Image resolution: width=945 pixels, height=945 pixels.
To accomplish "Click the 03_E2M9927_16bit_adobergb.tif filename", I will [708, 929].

...

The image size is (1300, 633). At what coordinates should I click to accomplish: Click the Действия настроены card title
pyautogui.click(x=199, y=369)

* * *

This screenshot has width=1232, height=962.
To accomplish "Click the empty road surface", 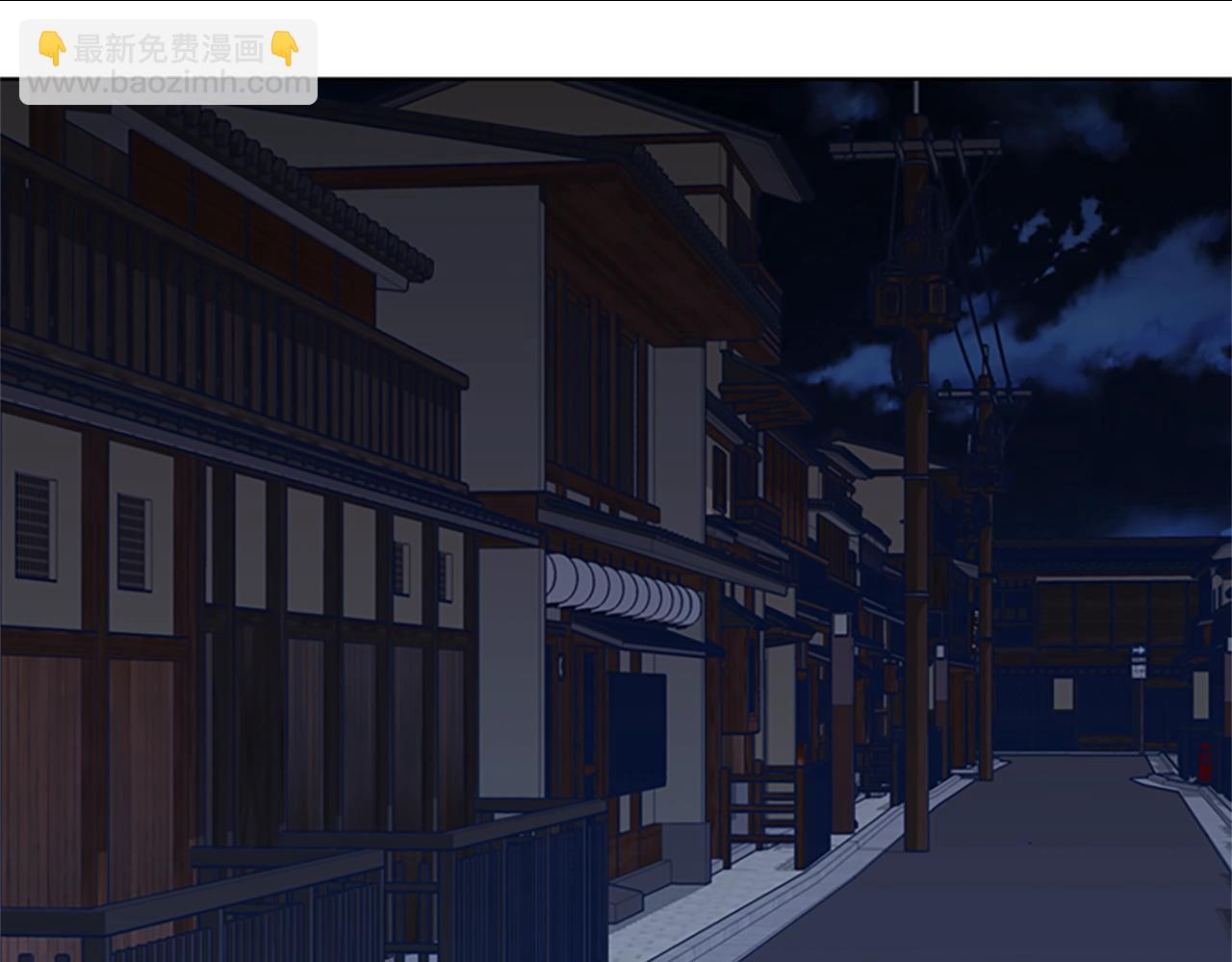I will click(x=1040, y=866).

_TASK ITEM_. The answer must be a single number: how many lines in the data contain the string "width"?

_EXERCISE ANSWER_. 2